Stored data:

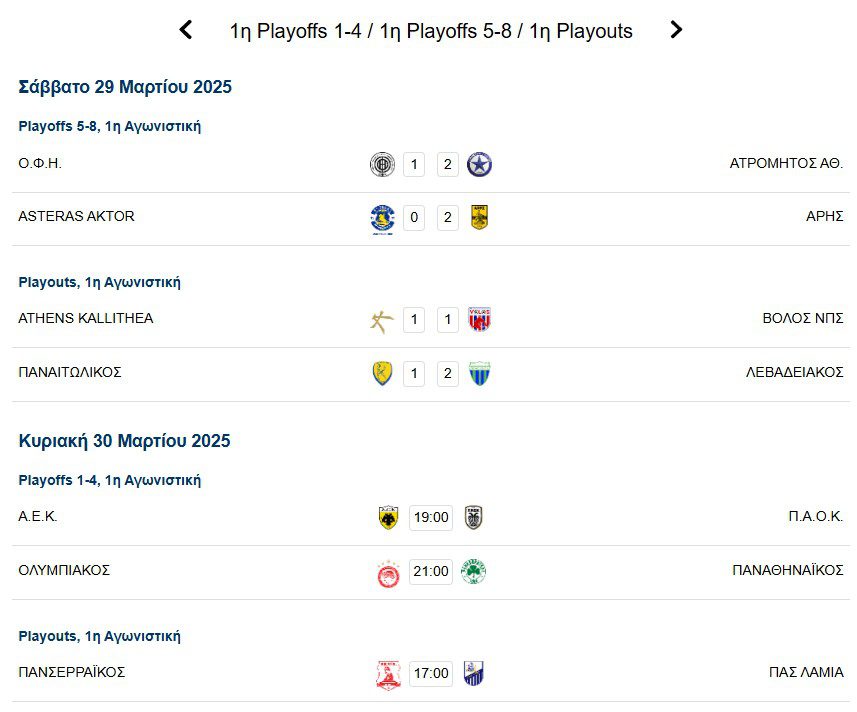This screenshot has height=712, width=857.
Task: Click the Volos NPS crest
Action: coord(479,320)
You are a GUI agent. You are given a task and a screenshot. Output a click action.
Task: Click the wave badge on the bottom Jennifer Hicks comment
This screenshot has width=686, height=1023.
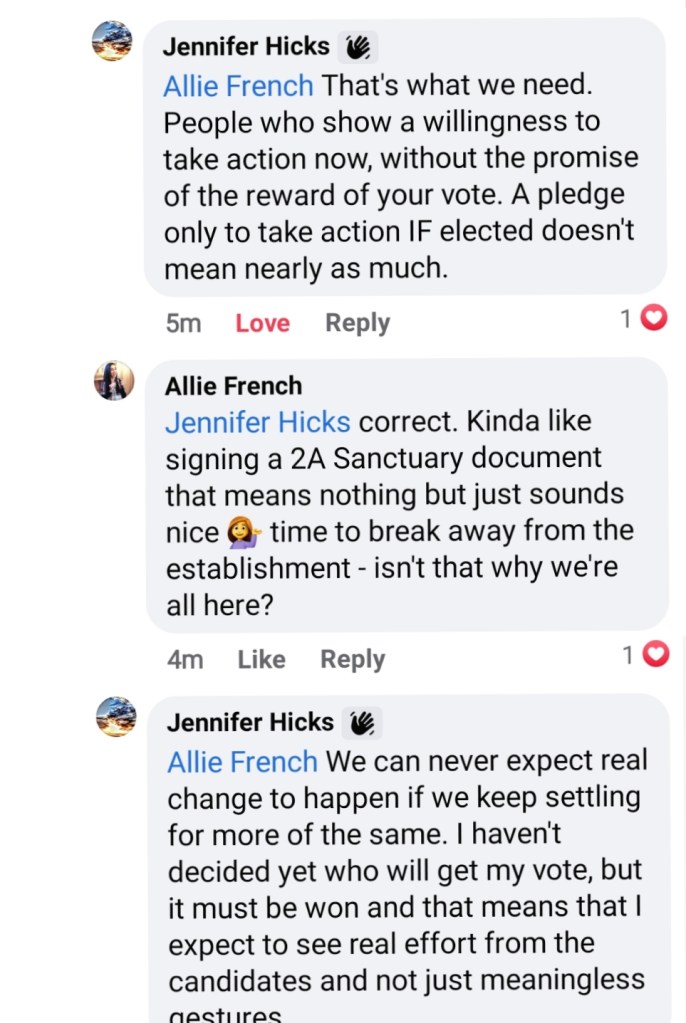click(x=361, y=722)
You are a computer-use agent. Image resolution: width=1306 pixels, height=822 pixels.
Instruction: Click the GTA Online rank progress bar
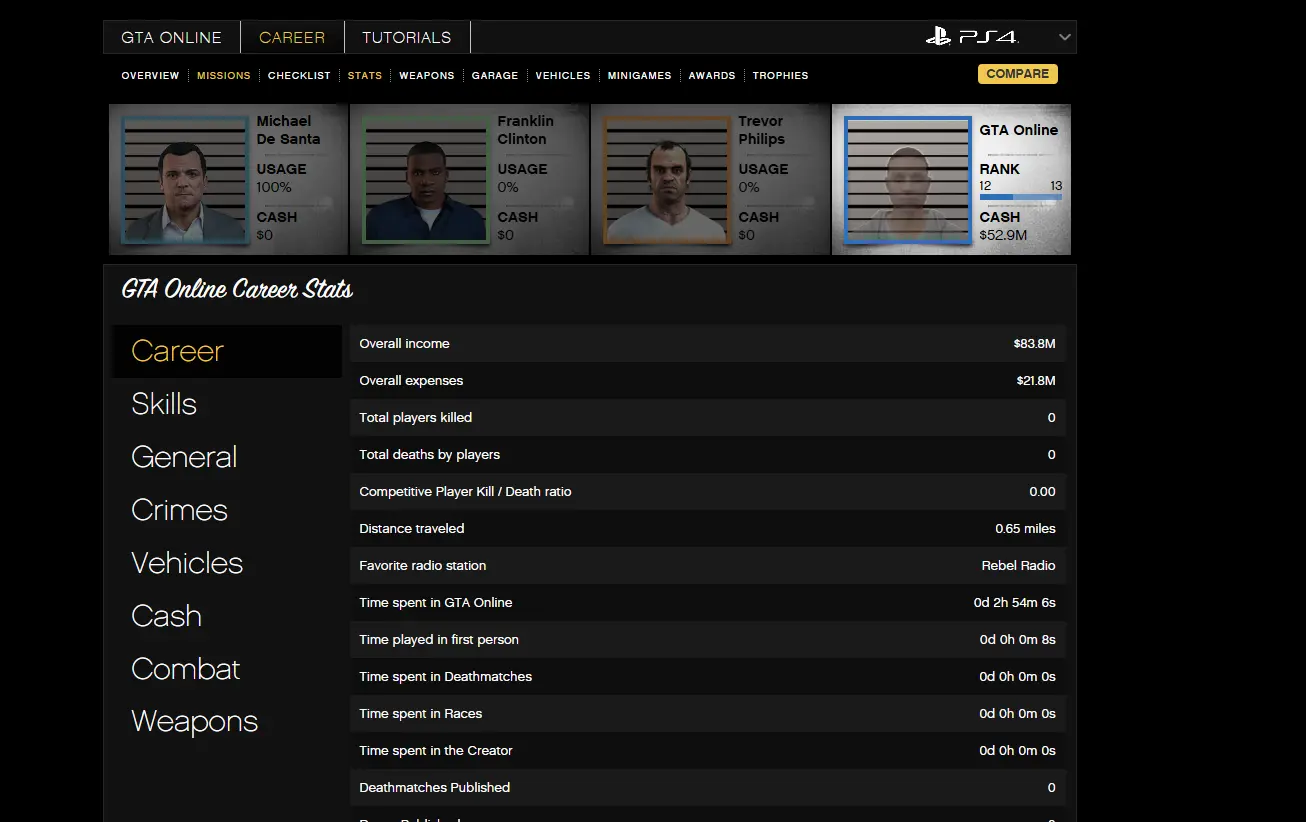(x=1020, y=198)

Task requirements: Write out exactly the lines from the one that contains "Instruction: Click the" through the last line of the data above, both included. Leave every picture out.

Reply to the exercise:
Instruction: Click the GTA Online rank progress bar
(x=1020, y=198)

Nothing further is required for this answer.